New findings about how cells across different tissue layers in the eye are impacted in people with the rare eye disease can boost the development and efficacy of therapies
Researchers at the National Eye Institute (NEI) have found new details about how the cells in the eye across different tissue layers are affected in people having choroideremia by using a combination of traditional eye imaging processes and adaptive optics.
Adaptive optics is a technology that improves imaging resolution.
NEI, which is part of the US National Institutes of Health (NIH), funded the study through its Intramural Research Program and the findings were published in the Communications Biology journal.
NEI clinical and translational imaging unit head Johnny Tam is said to have combined adaptive optics with Indocyanine green dye. This enabled Tam to examine live retinal cells, including light-sensing photoreceptors, choroidal blood vessels, and retinal pigment epithelium (RPE).
The extent to which choroideremia damages the tissues could be seen in detail, thereby allowing Tam’s team to get information that can help design new therapies for the rare eye disease and other disorders, said NEI.
Tam said: “One major finding of our study was that the RPE cells are dramatically enlarged in males and females with choroideremia.
“We were surprised to see many cells enlarged by as much as five-fold.”
NEI said that men are more likely than women to develop choroideremia due to the disease-causing gene’s location on the X chromosome.
RPE cells in the female participants were both larger and appeared to be in better condition, found the study. Tom claims that these findings could explain why women with choroideremia experience milder symptoms.

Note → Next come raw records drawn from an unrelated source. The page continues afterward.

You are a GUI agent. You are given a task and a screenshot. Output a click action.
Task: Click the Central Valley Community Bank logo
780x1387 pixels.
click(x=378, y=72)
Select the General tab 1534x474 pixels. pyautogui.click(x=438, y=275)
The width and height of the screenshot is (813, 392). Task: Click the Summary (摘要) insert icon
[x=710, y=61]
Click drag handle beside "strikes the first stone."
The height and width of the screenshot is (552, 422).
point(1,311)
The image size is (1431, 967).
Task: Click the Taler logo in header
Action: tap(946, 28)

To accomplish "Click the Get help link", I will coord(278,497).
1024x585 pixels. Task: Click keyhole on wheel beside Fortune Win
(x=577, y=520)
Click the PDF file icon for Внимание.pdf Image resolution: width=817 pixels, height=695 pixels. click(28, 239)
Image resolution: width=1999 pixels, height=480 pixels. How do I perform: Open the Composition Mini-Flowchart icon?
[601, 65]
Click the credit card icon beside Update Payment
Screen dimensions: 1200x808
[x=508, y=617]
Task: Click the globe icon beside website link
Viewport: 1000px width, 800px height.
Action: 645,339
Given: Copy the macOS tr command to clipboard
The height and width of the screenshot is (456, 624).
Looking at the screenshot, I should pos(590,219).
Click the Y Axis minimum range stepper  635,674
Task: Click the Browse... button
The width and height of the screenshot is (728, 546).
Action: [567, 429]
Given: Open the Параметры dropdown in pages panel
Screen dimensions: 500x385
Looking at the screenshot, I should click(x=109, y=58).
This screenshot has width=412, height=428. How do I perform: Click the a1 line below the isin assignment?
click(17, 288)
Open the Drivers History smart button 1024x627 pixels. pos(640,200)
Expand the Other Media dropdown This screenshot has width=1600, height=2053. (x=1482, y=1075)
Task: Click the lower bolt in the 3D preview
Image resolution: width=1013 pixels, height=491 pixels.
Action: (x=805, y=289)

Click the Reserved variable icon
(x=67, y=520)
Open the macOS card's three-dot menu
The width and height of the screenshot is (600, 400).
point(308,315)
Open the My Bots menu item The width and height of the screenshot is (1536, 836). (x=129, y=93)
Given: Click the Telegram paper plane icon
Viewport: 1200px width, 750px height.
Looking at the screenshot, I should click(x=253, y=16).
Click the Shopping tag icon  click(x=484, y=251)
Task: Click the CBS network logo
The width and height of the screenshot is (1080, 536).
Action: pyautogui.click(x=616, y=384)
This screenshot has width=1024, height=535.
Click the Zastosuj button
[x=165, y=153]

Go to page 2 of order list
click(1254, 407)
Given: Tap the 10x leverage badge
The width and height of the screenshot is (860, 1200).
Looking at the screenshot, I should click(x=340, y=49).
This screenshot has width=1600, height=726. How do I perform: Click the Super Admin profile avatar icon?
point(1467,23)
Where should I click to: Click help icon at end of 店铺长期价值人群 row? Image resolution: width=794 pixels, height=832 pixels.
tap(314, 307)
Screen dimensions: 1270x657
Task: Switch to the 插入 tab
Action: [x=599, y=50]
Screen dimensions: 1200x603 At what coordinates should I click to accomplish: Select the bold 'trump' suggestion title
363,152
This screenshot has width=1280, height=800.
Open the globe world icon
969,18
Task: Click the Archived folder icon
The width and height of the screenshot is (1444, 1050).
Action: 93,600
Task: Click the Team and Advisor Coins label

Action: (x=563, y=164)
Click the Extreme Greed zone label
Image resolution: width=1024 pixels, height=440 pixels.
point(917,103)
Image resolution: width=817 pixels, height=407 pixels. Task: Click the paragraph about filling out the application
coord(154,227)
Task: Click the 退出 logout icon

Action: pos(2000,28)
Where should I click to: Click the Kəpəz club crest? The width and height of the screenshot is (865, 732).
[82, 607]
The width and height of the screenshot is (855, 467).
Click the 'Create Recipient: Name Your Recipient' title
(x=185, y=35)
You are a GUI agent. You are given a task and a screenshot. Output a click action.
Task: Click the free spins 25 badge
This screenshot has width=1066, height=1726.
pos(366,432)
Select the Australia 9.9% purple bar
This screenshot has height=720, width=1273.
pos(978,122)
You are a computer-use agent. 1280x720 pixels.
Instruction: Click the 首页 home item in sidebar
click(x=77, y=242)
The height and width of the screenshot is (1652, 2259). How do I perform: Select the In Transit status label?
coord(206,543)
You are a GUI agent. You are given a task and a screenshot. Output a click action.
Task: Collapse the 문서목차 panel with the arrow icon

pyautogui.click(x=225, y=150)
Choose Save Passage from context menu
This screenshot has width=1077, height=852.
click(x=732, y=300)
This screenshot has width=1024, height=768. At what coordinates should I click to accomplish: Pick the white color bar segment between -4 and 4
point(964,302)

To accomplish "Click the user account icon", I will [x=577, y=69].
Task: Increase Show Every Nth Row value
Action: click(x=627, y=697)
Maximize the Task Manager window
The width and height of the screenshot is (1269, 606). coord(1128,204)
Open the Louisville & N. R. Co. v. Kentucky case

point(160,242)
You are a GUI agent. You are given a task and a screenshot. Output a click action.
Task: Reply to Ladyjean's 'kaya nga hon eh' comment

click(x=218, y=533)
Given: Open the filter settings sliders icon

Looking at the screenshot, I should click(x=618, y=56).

In the study, both male and female participants had less impacted photoreceptor and blood vessel layers, indicating that RPE disruption is a significant factor in choroideremia.
The researchers found that enlarged RPE cells could also be identified by using only a commercially available scanning laser ophthalmoscope alongside indocyanine green dye.
Tam said: “It’s not obvious at first, but using an existing tool in the clinic, we can monitor and track the cellular status of the RPE layer. This could prove valuable in identifying which patients would benefit the most from therapeutic interventions.”